QoL is an important outcome criterion for interventions with depressed patients, particularly since patients with depressive disorders and/or depressive symptoms have been shown to have substantial and long-lasting decrements in multiple domains of functioning and well-being that equal or exceed those of patients with chronic medical illnesses (Hays et al., 1995). Definitions of QoL vary in the literature with some definitions focusing on individuals' perceptions of their health status, whereas other definitions focus on individuals' levels of satisfaction with their health status. However, a commonly cited definition is “a state of well-being that is a composite of two components: (1) the ability to perform everyday activities that reflect physical, psychological, and social well-being and (2) patient satisfaction with levels of functioning and the control of disease and/or treatment-related symptoms” (Gotay et al., 1992). Exercise has been associated with QoL in epidemiological studies, and regular exercise has shown to substantially improve QoL in populations with serious long-term conditions such as cancer (Burnham and Wilcox, 2002), Stroke (Smith and Thompson, 2008) and chronic obstructive pulmonary disease (Emery et al., 1998). However, there is less evidence for exercise improving QoL in disease-free populations. Although QoL has been advocated as either a primary or secondary outcome in health research (Speight and Barendse, 2010), a recent systematic review revealed that very few exercise and depression trials have actually included QoL as an outcome (Schuch et al., 2011).

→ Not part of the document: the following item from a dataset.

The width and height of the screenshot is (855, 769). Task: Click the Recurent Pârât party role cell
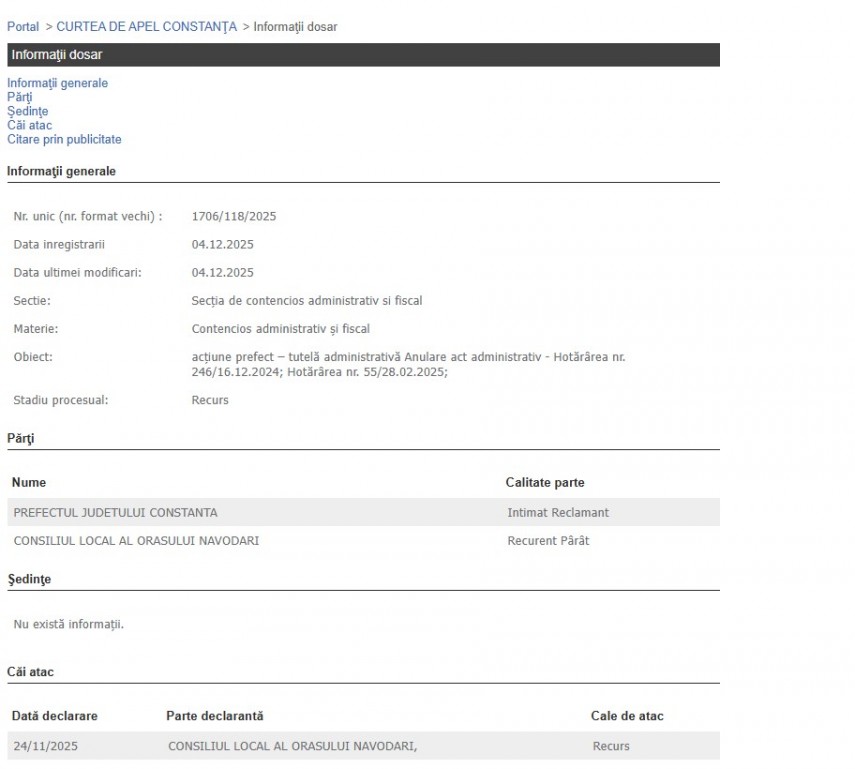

Largely due to the small number of intervention studies in this area, and methodological weaknesses within published studies, exercise intervention studies have not consistently demonstrated effects of exercise on QoL outcomes (Spirduso and Cronin, 2001; de Vreede et al., 2007), although in studies that do show positive effects, exercise dose has been found to be a significant predictor of change in mental and physical aspects of QoL (Martin et al., 2009). However, assessing QoL continues to be challenging, particularly in depressed populations where there may be an overlap in measurement between QoL and psychopathology; depression is known to negatively impact on different aspects of an individual's life and this in turn can result in significant impairments in QoL (Ishak et al., 2012). The influence of depressive symptomatology on QoL scores may therefore invalidate research results (Aigner et al., 2006).

Overall, the evidence suggests that exercise can improve depressive symptoms and this is observed even in those suffering from major depressive disorder (Pilu et al., 2007) who have been shown to benefit more from physical exercise than other psychiatric groups (Tordeurs et al., 2011). Exercise, additionally, may exert a positive influence on QoL, although these benefits are subjective in nature and measurement can be difficult due to methodological concerns. In practice, clinicians may be somewhat hesitant to recommend lifestyle changes to depressed patients since they may lack the motivation to exercise. This may be hampered further by public media coverage of negative trial findings which can amplify the difficulties in persuading patients with depression to take exercise (Trueland, 2012). However, the magnitude of the known health benefits of exercise for all mean that researchers have proposed this as a “first-line therapy” in all patients (Nahas and Sheikh, 2011) where prescription should be tailored to patients' current level of activity, preferred type and intensity of activity.